Requisito => Riscrivi le righe a partire da quella che contiene "At what (x,y)" fino a quella che contiene "Looking at the", inclusa, rinominando "THE BALKANS" in "THE ALPS" e lasciando tutto il resto invariato. Non riportare le immagini nella risposta.

Dati in ingresso =>
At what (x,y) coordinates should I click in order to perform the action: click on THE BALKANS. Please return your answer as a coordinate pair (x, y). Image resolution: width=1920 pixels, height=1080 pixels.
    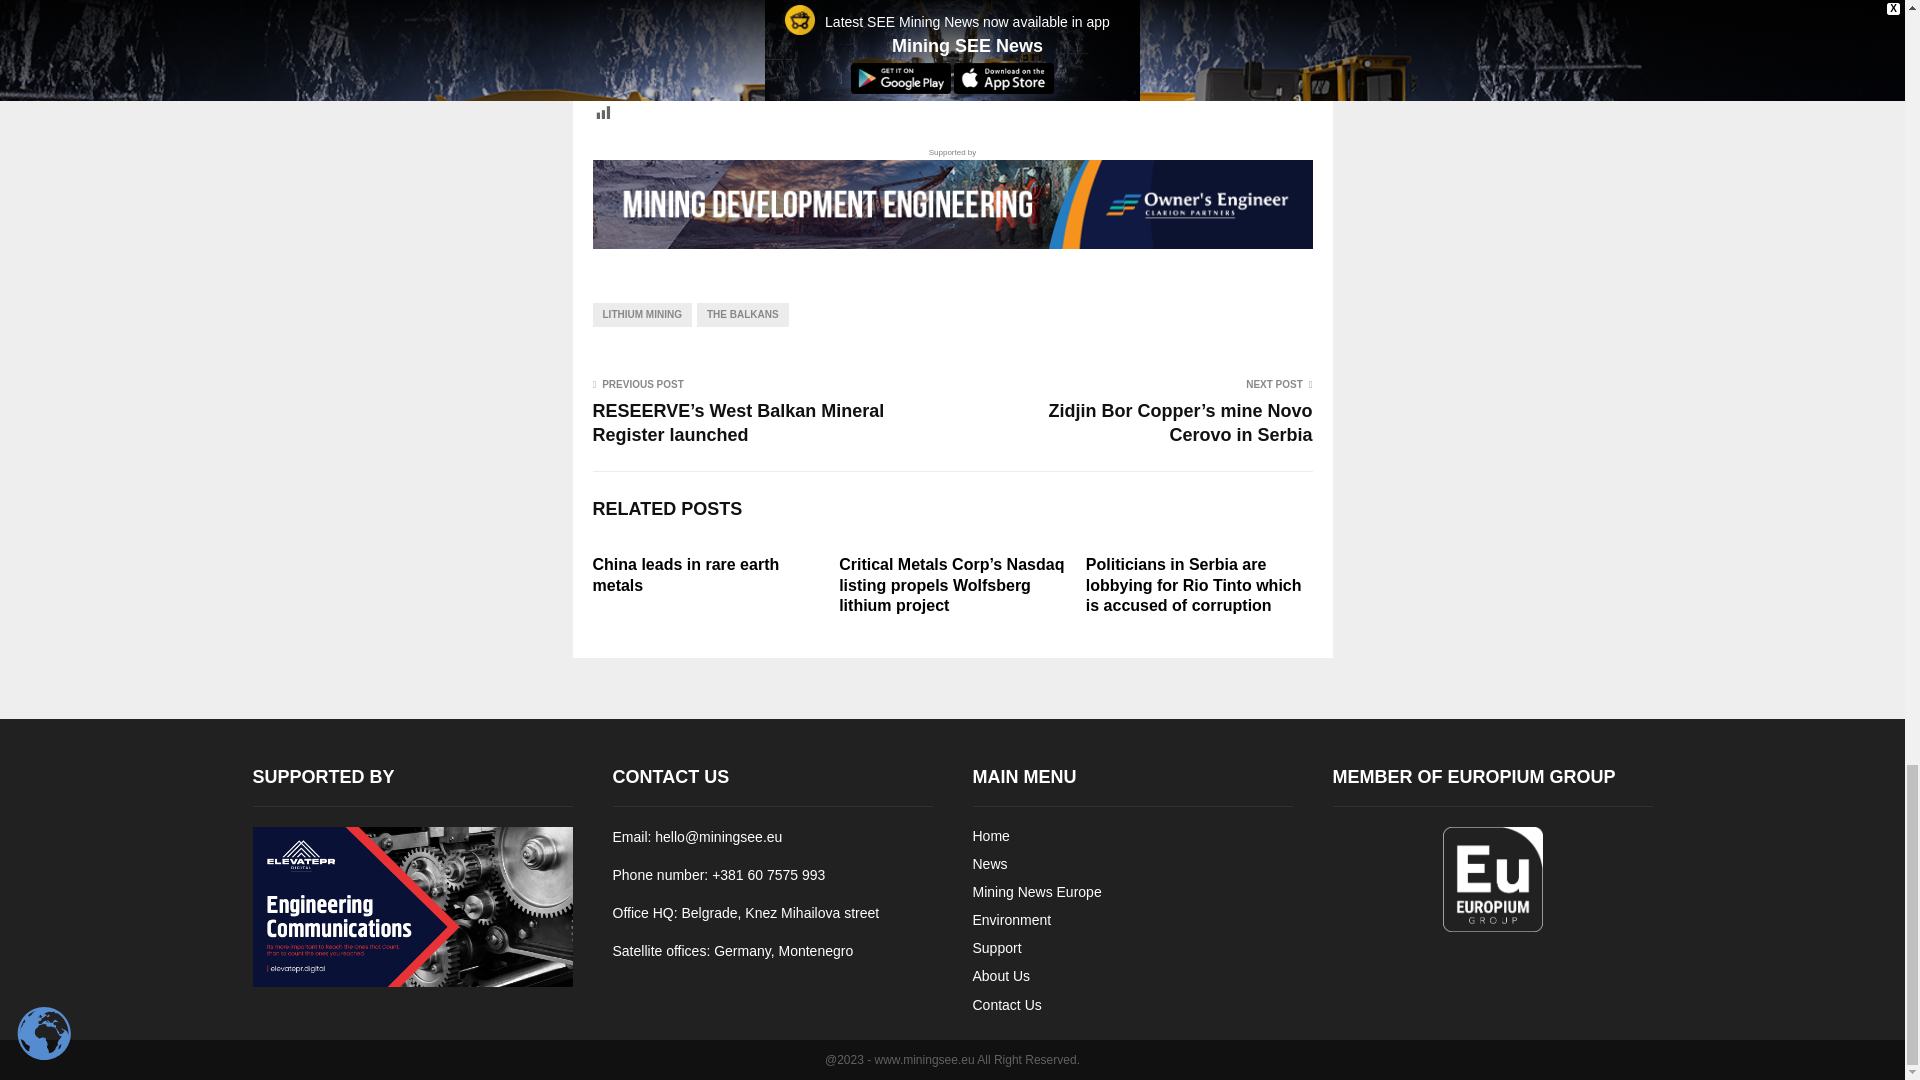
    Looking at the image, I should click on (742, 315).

...

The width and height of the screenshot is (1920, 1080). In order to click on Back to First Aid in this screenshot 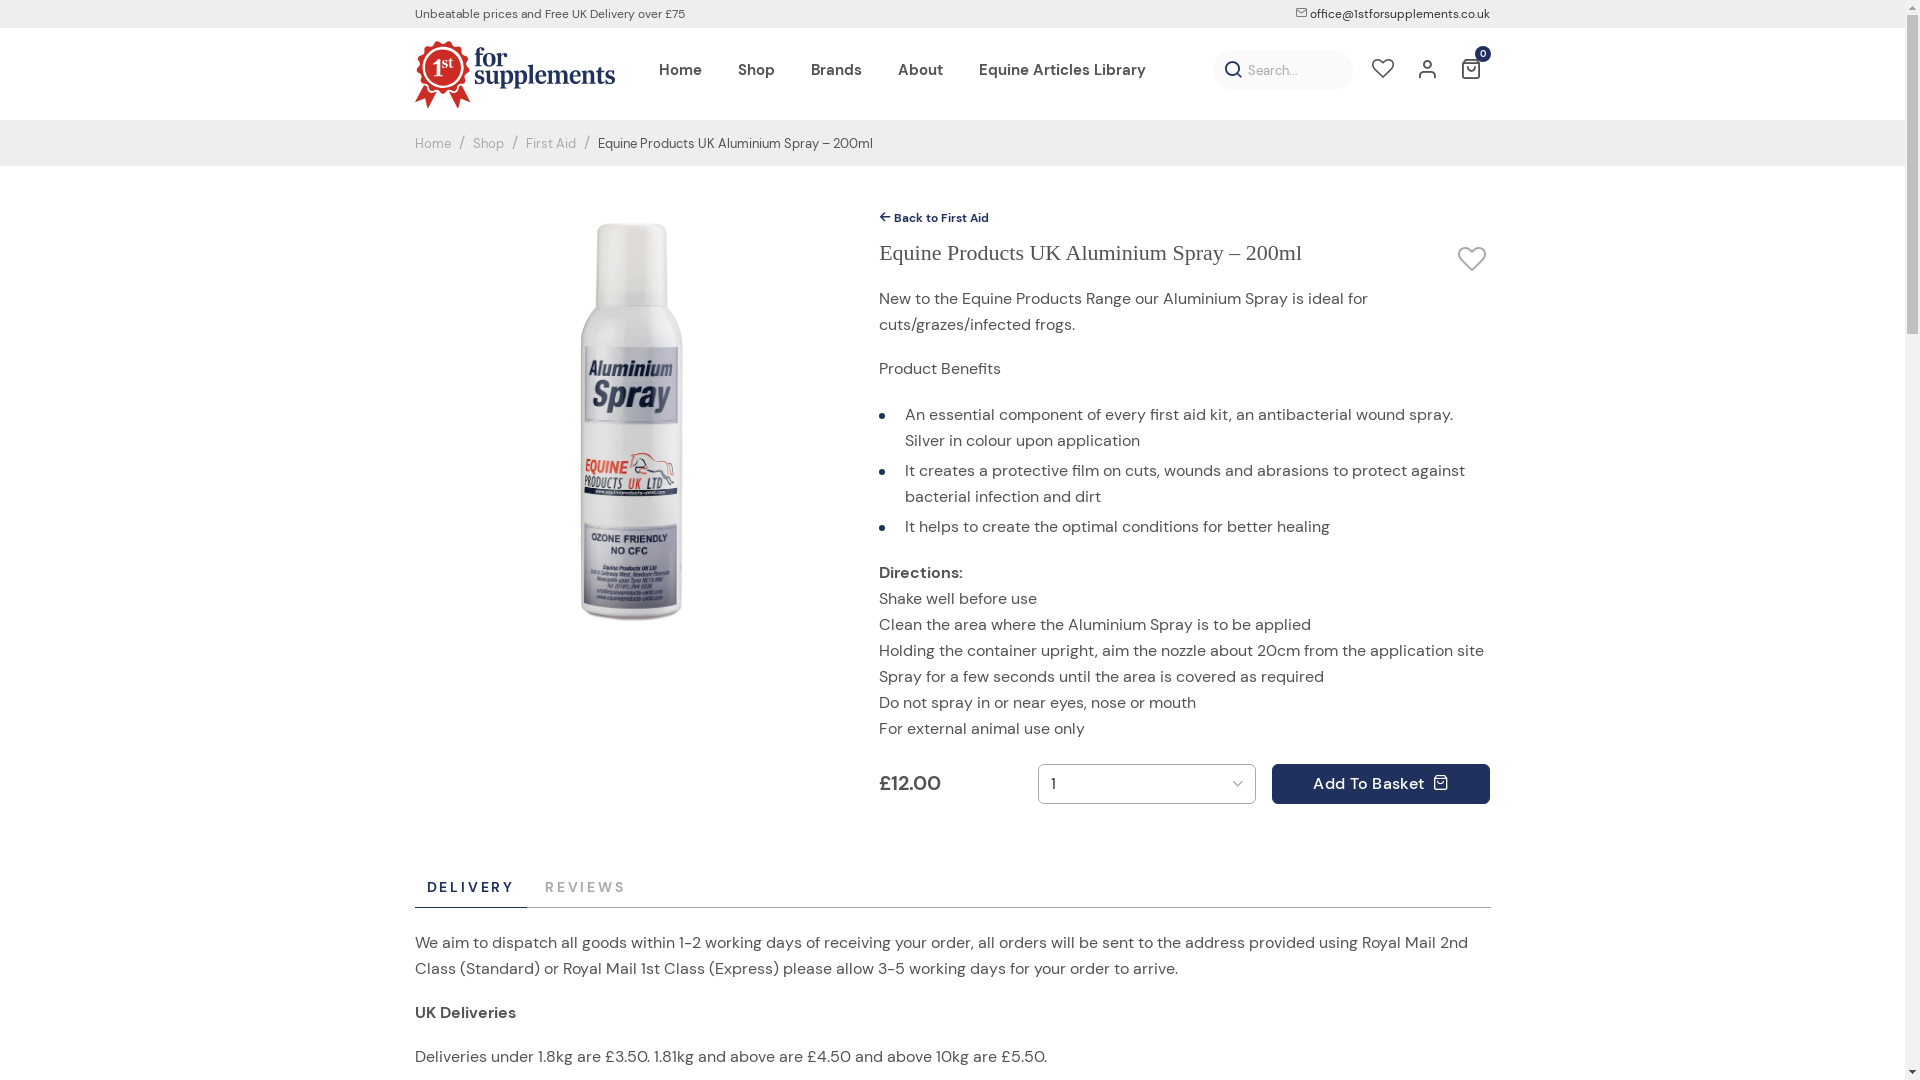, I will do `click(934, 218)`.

...

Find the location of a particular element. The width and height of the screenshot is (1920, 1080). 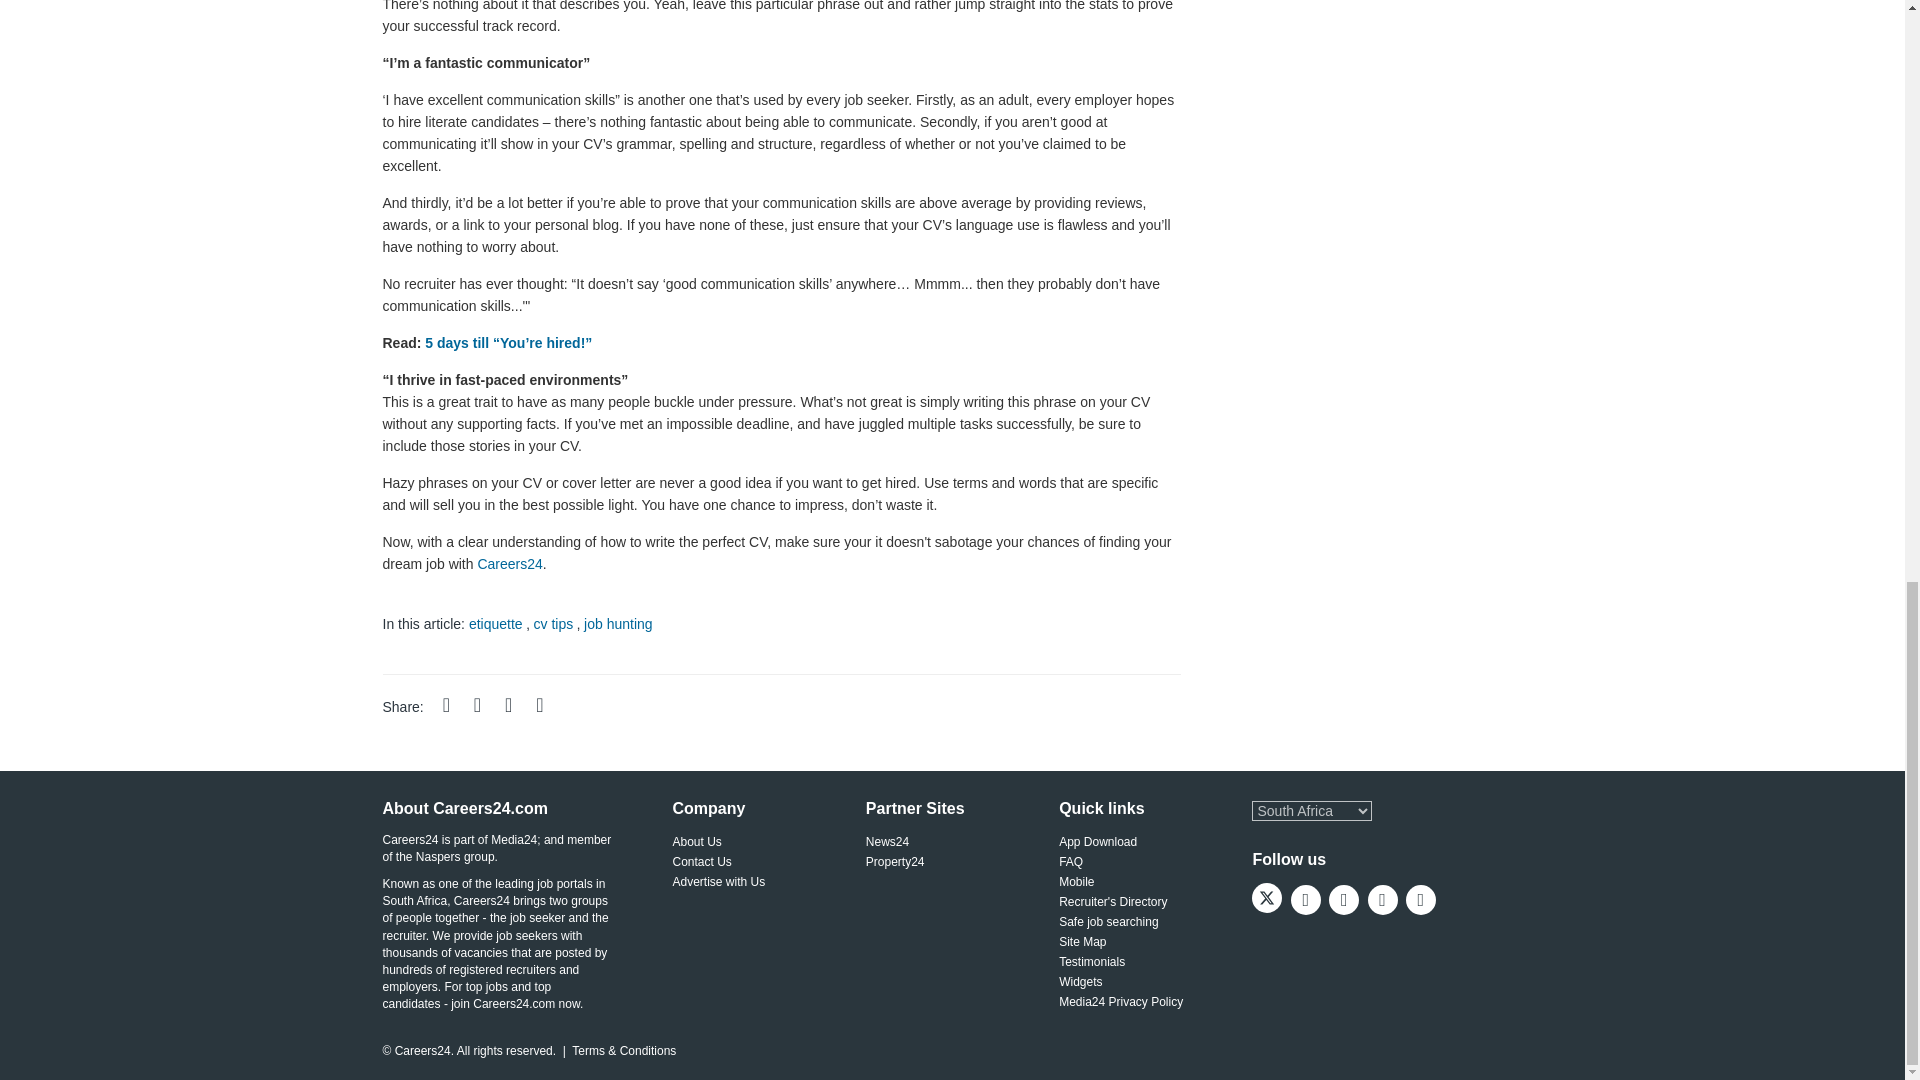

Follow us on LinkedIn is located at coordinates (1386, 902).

Risultato finale =>
At what (x,y) coordinates should I click in order to perform the action: click on THE ALPS. Please return your answer as a coordinate pair (x, y). Image resolution: width=1920 pixels, height=1080 pixels.
    Looking at the image, I should click on (742, 315).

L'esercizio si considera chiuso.